I read for about 15 minutes before I could figure out why you were so mad.

Call me intuative, but I knew you were mad when you were typing in red.

Barb, don't let someone stir you up and don't give anyone the power to take the place away from you where you worked so hard to get.

I think if your mom knew more of your thoughts, maybe she would understand you better. Who knows, it could be a good thing that she reads it. - Not that you can change that now.
Coincidently, this is what it feels like when someone outs you.

This place is your anonymous place to vent and should have been honored, thats the way I feel anyway.

Barb, take that anger and do those side exercises you used to make me do in the gym.

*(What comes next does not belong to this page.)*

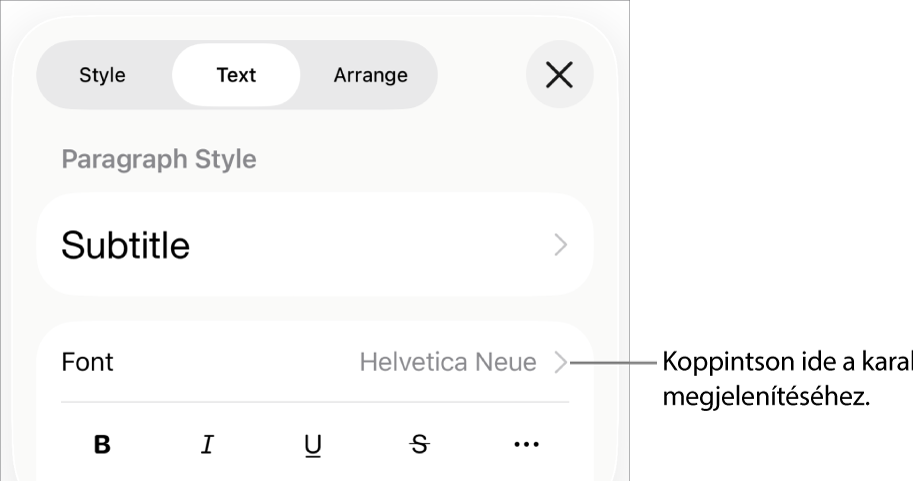913x481 pixels.
Task: Click the Helvetica Neue font name
Action: click(447, 362)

You are just going to have to beat them at their game and take comfort in the fact that these thoughts are who you are and fuck anyone who attempts to use them as power to put you back in the box of no expression.

Are you ever going to look at my pictures?
Sorry I have not been on here in a while. Funny, I think of you often, I just can't seem to find the time to tell you.

So, Nov 15th is right around the corner... which means my dad will have been passed for a year.... ..... ... ......

feels like yesterday.

11/11/2006 1:21 AM
Red said...

email me
I think I have an idea who it is.
email me at msn.com

11/11/2006 1:46 PM
Trailady said...

Angel, ugh! I hate it that someone did this. I too write an anonymous blog as 'Trailady' for a reason. It's a place where I can be honest.

For a while, there was this 'Anonymous' person commenting on my blog and just totally trashing me. NOT COOL!
Then someone else was e-mailing me telling what I should and should not write about on my blog. I will write whatever I feel like writing! When good things happen in the Christian realm, I'm quick to report that. However, I have experienced a lot of negative stuff and I'm not holding back about it. That's part of the problem in the church- nobody will stand up to the stupidity and call it like it is!

I agree with Papasangel, try not to let other people's ignorance control you. Breathe, find the higher ground and let them stew in their own behavior.
To stir up trouble in a grieving family shows the utmost insensitivity.